Hope it works.. Worked fairly well for me. 


Sent from Petguide.com Free App


----------



## Jenzie (Dec 26, 2012)

I'm a control freak with pets too. I'll be going on vacation at the end of March for a week and I've already written up a five-page care manual for my family while they're watching the ratties, so I totally get you.

But I agree with Muttlycrew, it could work to just force yourself to, instead of doing things for him, just ask him "did you remember to ___?" every time. He might get annoyed with the constant reminders and questions, but probably less annoyed than he'd be with you "stealing" the piggies. If he's in the middle of something and he can't do whatever you're asking about at that moment, as for an exact-ish time he can do it. Like, "did you remember to refill the hay?", "yes/no, but I'll be doing it within the next 10 minutes". Then if it's not done around then, you can decide whether you want to do it yourself or ask him again.

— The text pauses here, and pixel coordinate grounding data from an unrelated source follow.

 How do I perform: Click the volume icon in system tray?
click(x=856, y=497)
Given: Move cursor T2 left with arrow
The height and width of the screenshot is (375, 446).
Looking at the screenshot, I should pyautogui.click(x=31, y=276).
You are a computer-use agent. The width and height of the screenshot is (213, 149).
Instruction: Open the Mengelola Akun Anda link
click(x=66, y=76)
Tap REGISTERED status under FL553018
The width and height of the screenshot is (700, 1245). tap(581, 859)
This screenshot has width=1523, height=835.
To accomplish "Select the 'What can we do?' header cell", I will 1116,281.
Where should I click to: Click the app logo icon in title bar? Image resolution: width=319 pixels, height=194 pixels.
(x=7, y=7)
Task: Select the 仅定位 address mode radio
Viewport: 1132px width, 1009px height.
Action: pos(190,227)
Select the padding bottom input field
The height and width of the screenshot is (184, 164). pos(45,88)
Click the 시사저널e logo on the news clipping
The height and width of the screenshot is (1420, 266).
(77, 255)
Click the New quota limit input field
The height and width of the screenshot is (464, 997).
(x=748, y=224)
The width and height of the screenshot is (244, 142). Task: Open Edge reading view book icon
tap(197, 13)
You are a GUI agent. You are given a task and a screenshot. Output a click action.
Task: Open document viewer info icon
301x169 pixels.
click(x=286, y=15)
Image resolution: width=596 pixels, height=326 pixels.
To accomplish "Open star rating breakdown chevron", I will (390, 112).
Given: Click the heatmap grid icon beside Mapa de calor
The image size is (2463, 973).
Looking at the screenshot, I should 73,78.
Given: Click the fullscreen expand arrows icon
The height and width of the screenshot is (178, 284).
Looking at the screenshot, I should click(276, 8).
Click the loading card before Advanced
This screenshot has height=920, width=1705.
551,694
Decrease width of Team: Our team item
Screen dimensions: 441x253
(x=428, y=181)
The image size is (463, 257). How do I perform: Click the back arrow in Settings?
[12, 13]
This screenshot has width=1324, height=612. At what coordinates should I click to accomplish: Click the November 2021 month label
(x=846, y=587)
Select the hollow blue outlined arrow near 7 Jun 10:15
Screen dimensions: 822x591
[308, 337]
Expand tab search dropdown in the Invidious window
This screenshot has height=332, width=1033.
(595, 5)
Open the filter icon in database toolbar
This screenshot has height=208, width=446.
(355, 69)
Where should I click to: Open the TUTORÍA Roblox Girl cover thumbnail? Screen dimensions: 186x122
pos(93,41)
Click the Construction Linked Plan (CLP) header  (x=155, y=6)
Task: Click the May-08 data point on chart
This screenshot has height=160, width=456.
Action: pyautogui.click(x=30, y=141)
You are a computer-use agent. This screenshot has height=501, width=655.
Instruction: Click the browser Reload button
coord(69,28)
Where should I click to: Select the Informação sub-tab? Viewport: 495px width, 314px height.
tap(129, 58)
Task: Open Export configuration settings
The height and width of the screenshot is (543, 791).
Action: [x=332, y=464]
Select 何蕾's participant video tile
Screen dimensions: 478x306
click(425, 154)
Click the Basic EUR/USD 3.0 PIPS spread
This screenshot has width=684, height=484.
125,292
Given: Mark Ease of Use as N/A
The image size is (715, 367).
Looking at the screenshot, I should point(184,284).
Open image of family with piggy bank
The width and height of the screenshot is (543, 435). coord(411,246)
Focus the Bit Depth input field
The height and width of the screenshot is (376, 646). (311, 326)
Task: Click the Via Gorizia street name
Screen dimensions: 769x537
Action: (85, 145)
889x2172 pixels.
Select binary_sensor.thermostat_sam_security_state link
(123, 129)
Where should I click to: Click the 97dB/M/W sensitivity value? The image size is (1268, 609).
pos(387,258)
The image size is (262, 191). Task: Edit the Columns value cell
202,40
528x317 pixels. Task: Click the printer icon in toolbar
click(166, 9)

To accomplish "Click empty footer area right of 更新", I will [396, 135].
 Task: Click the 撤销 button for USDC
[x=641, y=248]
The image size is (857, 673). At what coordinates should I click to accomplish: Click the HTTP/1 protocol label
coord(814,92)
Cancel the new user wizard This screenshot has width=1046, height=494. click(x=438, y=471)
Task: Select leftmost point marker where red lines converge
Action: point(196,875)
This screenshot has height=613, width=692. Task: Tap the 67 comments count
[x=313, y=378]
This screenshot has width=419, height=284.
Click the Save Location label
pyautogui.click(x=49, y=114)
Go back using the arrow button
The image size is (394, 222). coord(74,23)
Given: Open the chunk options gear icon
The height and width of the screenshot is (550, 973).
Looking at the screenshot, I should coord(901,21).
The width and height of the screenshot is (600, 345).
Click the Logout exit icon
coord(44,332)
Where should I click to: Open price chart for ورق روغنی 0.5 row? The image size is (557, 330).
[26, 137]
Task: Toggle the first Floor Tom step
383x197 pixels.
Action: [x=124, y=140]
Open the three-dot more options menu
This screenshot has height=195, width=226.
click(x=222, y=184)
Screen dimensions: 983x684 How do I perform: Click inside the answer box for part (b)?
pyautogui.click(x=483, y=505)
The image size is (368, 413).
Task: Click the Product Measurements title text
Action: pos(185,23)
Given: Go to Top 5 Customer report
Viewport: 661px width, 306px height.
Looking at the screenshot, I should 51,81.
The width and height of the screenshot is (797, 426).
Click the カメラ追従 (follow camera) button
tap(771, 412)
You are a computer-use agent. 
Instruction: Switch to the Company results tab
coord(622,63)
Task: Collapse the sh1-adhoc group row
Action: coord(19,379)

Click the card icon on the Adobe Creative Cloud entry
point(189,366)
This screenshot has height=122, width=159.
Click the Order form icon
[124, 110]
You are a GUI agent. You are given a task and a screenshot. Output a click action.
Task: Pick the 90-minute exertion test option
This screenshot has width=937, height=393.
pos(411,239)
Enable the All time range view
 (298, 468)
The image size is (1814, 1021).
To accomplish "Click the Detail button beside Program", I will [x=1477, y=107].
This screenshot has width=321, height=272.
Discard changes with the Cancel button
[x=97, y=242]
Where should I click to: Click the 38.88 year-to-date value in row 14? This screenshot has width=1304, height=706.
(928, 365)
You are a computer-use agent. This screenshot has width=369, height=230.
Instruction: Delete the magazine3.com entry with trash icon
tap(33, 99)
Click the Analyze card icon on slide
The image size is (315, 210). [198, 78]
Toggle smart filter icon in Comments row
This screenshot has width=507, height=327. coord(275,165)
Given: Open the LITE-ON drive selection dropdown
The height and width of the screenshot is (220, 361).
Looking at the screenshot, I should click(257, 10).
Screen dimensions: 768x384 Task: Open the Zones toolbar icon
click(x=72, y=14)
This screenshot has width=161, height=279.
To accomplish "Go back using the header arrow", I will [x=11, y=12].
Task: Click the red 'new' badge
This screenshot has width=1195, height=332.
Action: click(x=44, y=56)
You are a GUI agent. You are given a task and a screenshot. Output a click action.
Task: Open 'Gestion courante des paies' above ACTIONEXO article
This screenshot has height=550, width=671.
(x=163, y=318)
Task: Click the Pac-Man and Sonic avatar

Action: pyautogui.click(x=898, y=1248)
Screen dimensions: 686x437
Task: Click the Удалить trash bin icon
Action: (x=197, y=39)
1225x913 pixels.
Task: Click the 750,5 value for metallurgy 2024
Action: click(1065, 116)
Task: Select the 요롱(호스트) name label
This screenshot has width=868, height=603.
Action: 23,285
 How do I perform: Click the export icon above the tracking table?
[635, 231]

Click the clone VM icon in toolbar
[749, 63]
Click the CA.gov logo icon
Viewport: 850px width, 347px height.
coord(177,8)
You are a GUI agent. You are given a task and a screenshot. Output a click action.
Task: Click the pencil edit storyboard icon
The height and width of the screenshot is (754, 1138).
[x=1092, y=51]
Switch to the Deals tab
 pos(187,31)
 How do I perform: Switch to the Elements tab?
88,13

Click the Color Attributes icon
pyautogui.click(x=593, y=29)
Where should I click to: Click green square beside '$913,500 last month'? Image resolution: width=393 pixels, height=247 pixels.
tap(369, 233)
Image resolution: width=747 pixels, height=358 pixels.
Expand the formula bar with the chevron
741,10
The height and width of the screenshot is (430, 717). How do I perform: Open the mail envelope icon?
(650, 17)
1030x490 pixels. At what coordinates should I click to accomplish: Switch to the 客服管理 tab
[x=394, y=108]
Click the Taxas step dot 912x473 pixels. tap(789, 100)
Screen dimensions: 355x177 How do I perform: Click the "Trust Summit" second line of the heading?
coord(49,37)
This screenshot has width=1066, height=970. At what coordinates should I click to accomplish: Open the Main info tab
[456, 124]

I'm sure he's totally capable of taking care of the piggies (and I'm sure you know that) so you just need to relax and realize he's probably just doing things on a bit of a different time-table than you would do them. Hope it works out well!


----------



## Rumy91989 (Dec 31, 2012)

Thanks to your awesome suggestions, we've come up with a solution! (Which is basically what you're suggesting with his twist). When I'm doing my daily routine twice a day with the ratties (Feed and play in the morning, feed and clean while they free range at night) he'll be doing the same routine with the piggies (minus the free range as he has them out during the day). I'm allowed to refill water bottles or hay if I notice it and feel the need, though he'd prefer me to let him know about it if he's not otherwise occupied. I'm also allowed to handle them at my leisure, since I'm at work most of the day during the week and when I'm home he knows I'll be too busy with the ratties to handle the piggies as much as he does. So all is well for now, it seems. Thank you!


----------